(What you are asked to do) When you return the data, keep each character exactly as it appears.

+++++

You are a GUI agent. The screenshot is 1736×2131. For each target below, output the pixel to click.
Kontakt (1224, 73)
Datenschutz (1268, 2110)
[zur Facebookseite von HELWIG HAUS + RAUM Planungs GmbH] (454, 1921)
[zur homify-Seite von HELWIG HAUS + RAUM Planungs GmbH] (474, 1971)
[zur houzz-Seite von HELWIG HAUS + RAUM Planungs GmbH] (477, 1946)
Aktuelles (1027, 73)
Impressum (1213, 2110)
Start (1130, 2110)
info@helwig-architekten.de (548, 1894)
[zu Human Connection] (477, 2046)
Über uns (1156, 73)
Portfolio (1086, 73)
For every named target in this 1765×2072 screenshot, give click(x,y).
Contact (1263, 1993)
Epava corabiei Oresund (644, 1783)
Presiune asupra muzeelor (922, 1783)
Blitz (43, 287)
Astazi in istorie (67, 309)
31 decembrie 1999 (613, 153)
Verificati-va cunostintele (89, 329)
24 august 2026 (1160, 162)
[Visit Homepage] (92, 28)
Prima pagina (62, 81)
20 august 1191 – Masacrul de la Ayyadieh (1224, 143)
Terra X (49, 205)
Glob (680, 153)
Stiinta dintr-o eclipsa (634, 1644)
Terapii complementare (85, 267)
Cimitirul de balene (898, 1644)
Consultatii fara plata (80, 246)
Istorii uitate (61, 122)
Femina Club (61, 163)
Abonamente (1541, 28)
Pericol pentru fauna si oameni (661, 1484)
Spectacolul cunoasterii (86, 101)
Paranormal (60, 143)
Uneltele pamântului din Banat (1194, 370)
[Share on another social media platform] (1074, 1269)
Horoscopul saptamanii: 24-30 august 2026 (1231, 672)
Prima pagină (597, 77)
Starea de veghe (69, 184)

+++++

(Answer for this exercise)
You are a GUI agent. The screenshot is 1736×2131. For each target below, output the pixel to click.
Kontakt (1224, 73)
Datenschutz (1268, 2110)
[zur Facebookseite von HELWIG HAUS + RAUM Planungs GmbH] (454, 1921)
[zur homify-Seite von HELWIG HAUS + RAUM Planungs GmbH] (474, 1971)
[zur houzz-Seite von HELWIG HAUS + RAUM Planungs GmbH] (477, 1946)
Aktuelles (1027, 73)
Impressum (1213, 2110)
Start (1130, 2110)
info@helwig-architekten.de (548, 1894)
[zu Human Connection] (477, 2046)
Über uns (1156, 73)
Portfolio (1086, 73)
For every named target in this 1765×2072 screenshot, give click(x,y).
Contact (1263, 1993)
Epava corabiei Oresund (644, 1783)
Presiune asupra muzeelor (922, 1783)
Blitz (43, 287)
Astazi in istorie (67, 309)
31 decembrie 1999 (613, 153)
Verificati-va cunostintele (89, 329)
24 august 2026 (1160, 162)
[Visit Homepage] (92, 28)
Prima pagina (62, 81)
20 august 1191 – Masacrul de la Ayyadieh (1224, 143)
Terra X (49, 205)
Glob (680, 153)
Stiinta dintr-o eclipsa (634, 1644)
Terapii complementare (85, 267)
Cimitirul de balene (898, 1644)
Consultatii fara plata (80, 246)
Istorii uitate (61, 122)
Femina Club (61, 163)
Abonamente (1541, 28)
Pericol pentru fauna si oameni (661, 1484)
Spectacolul cunoasterii (86, 101)
Paranormal (60, 143)
Uneltele pamântului din Banat (1194, 370)
[Share on another social media platform] (1074, 1269)
Horoscopul saptamanii: 24-30 august 2026 (1231, 672)
Prima pagină (597, 77)
Starea de veghe (69, 184)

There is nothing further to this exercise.